Stone Street Historic District

The cluster of buildings along winding Stone, South William, and Pearl Streets and Coenties Alley forms one of Downtown's last oases of early 19th-century New York.

Stone Street's stores and lofts were built for dry-goods merchants and importers, shortly after the Great Fire of 1835. Picturesque turn-of-the-century additions include Dutch-style facades with stepped gables on South William Street, designed for New York merchant Amos Eno, who loved the city's colonial history.

Following decades of neglect, a joint partnership between the Landmarks Commission and other city agencies, the Alliance for Downtown New York and Stone Street owners has transformed Stone Street from a derelict back alley into one of Downtown's liveliest scenes. Restored buildings, granite paving, bluestone sidewalks and period streetlights set the stage for the half dozen restaurants and cafes, whose outdoor tables are jammed with crowds of happy New Yorkers.

The original location of Stone Street, one of the first paved streets in the city of New York, is still visible today in the existing street bed and in the brown brick pathway, edged in stone, which passes through the lobby of the building located at 85 Broad Street.

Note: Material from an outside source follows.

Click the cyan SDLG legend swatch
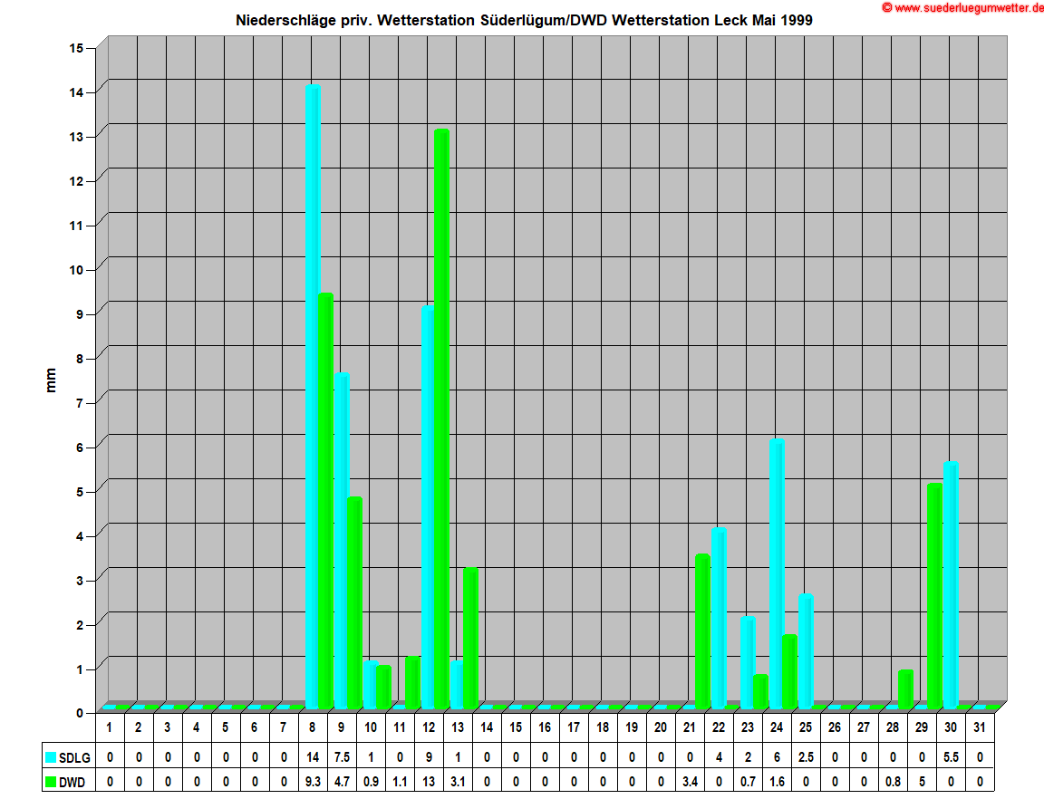The height and width of the screenshot is (799, 1044). [x=51, y=757]
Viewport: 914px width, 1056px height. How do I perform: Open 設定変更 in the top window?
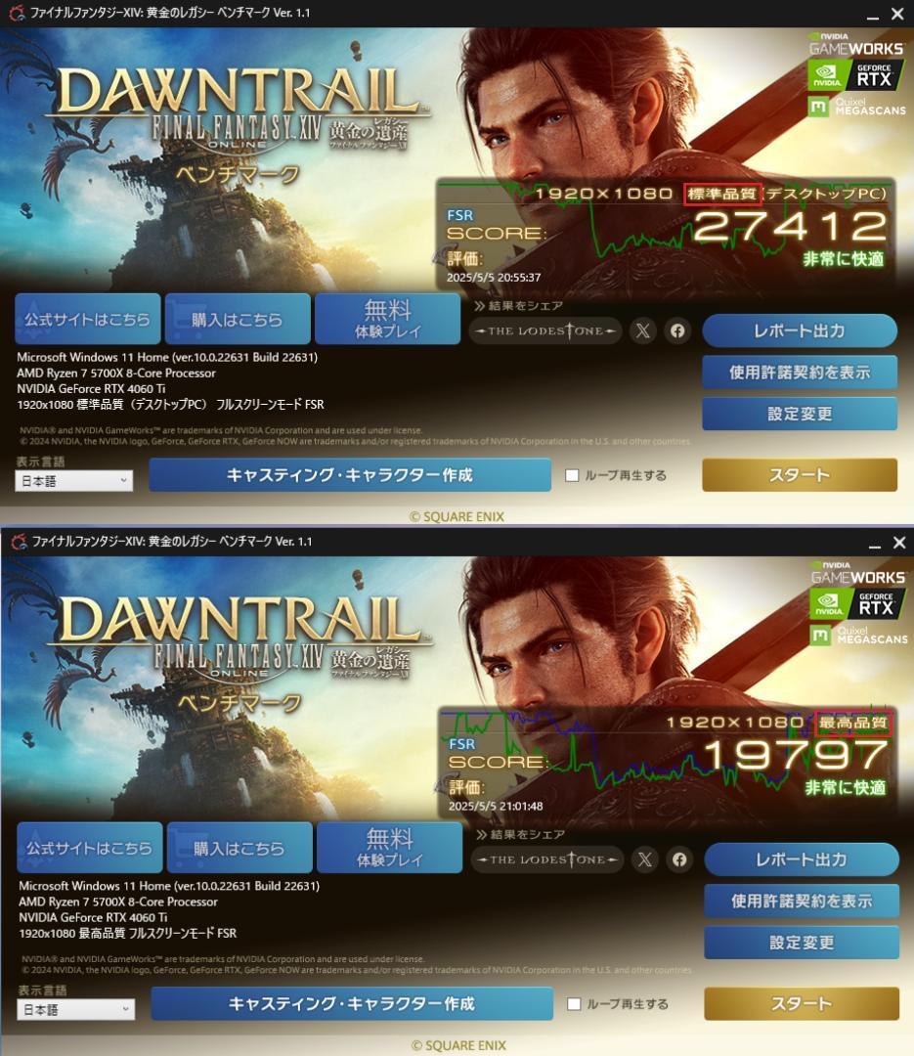pyautogui.click(x=800, y=414)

Colonial New York Street Plan

New York City originated in 1624 as the Dutch settlement of Nieuw Amsterdam. The Great Fire of 1835 destroyed much of what survived from the Dutch settlement. One very visible aspect of the old Dutch village at the southern tip of Manhattan Island endures: the street layout, which still plays a vital role in defining Downtown.

Those narrow, winding streets, edged by skyscrapers forming the famous Wall Street canyons, follow the pattern laid out by Colonial predecessors three centuries ago, Beaver Street, Mill Lane, Marketfield Street, Pearl Street, and a dozen more, conform to the plan illustrated in the city's earliest maps.